What you are asked to do:
Write out, word for word, the part of the listing below that opens with the line containing "You are a GUI" and runs through the end of the listing, including both ends. Leave out the pictures.

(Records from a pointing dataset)

________________________________________

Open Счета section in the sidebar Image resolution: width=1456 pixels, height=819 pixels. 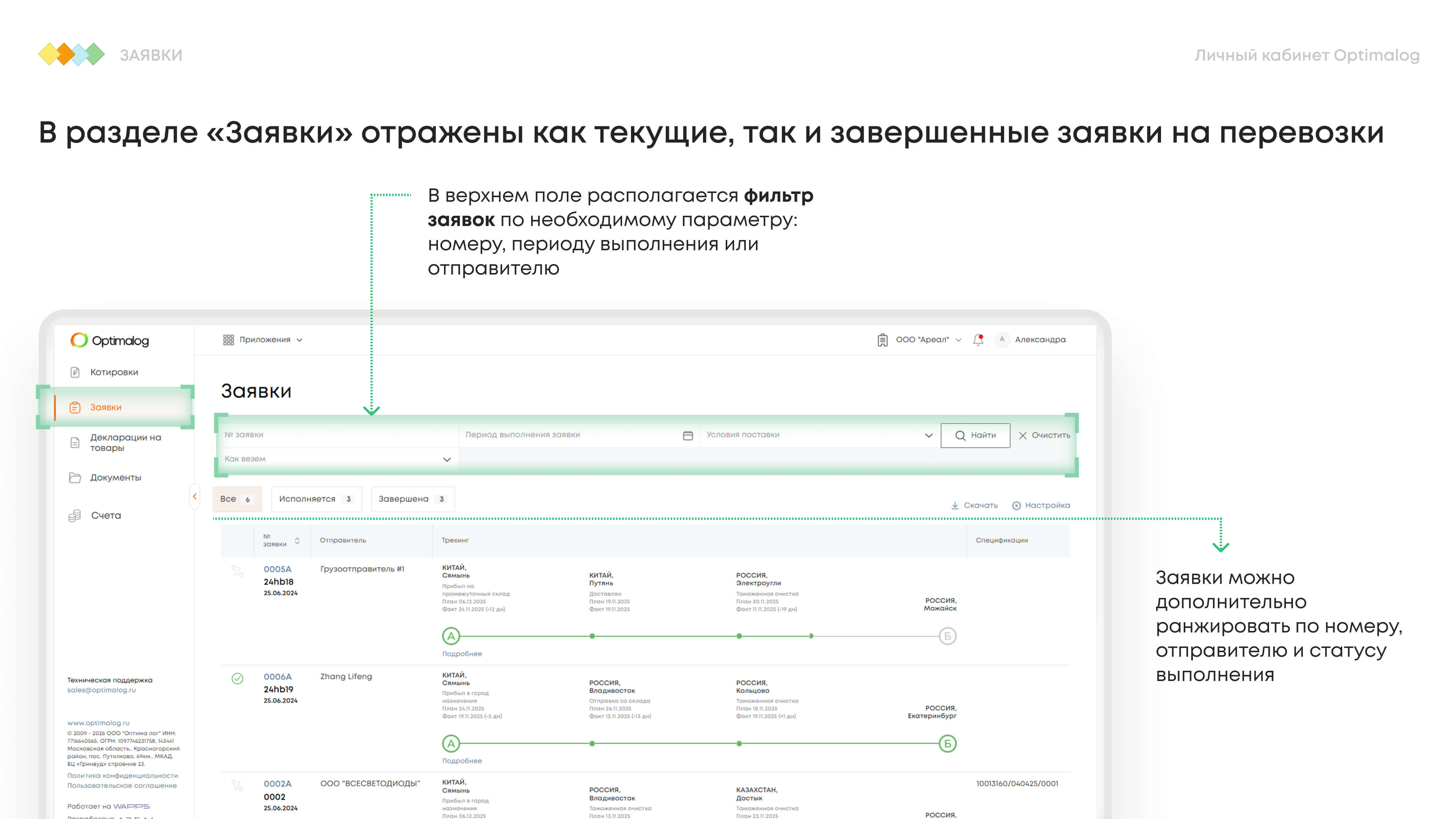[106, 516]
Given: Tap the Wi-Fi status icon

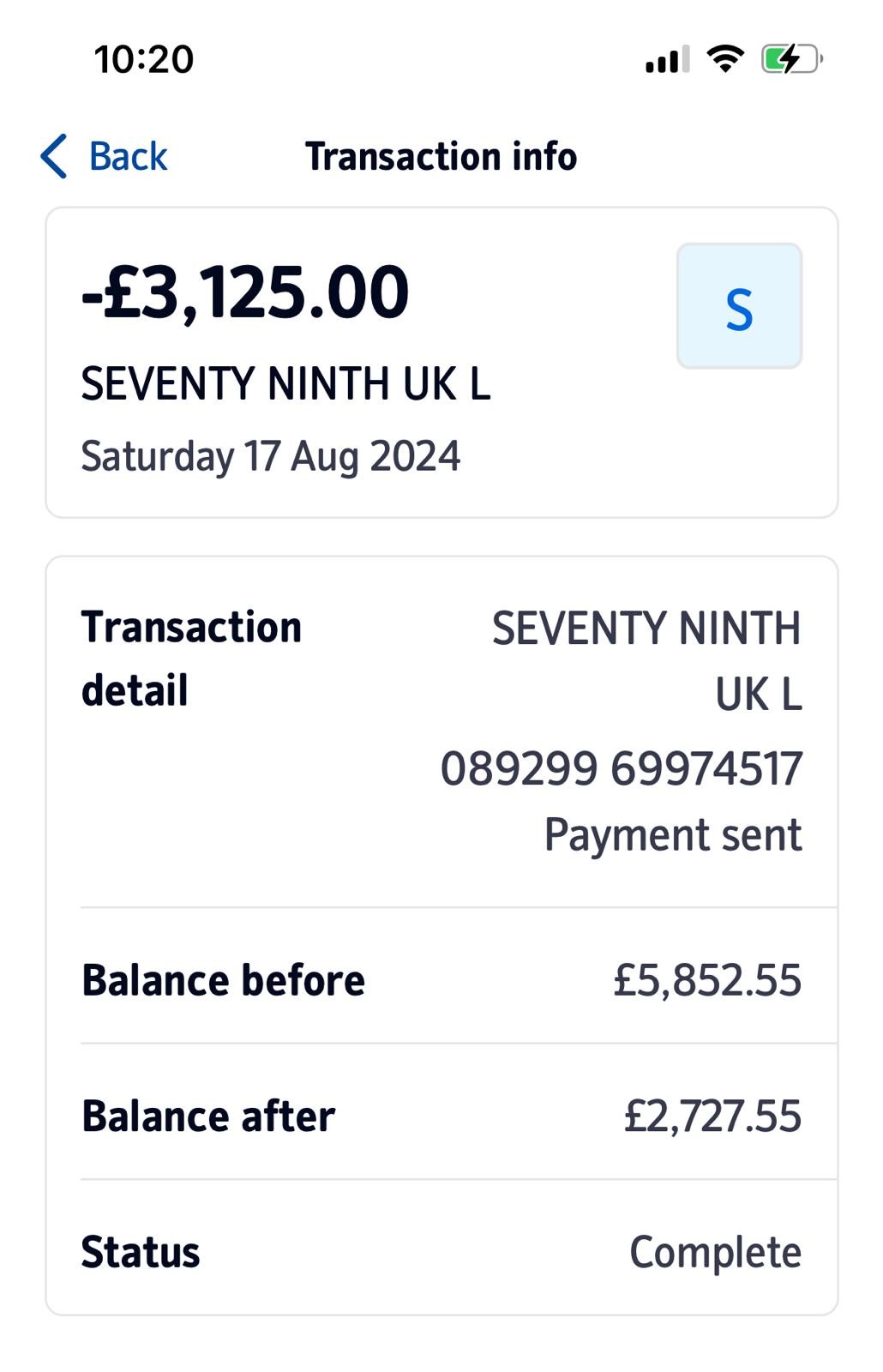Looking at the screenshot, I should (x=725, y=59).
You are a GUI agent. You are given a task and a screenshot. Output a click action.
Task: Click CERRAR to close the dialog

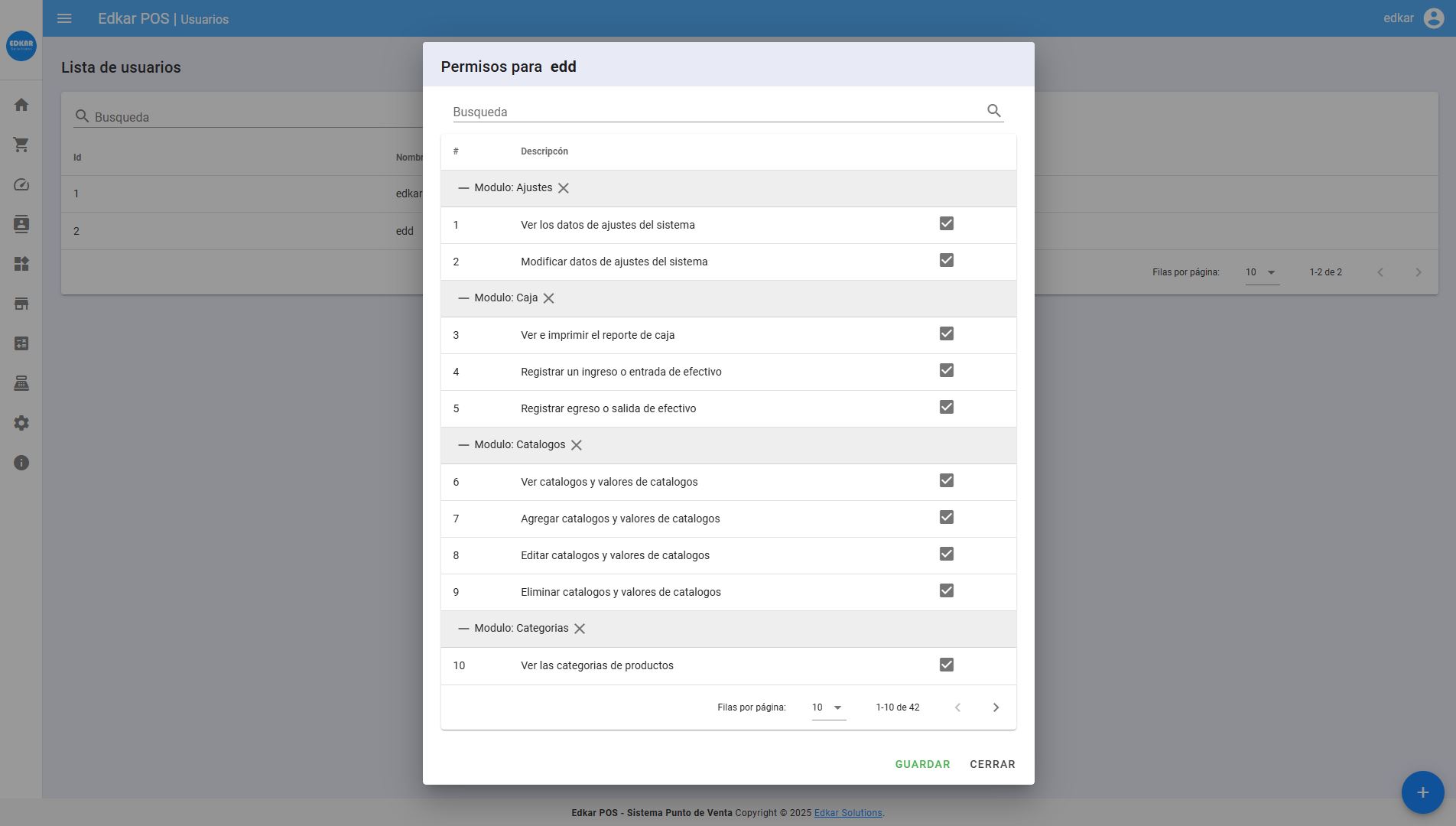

________________________________________

Result for this exercise:
You are a GUI agent. You are given a task and a screenshot. Output a click action.
Task: Click CERRAR to close the dialog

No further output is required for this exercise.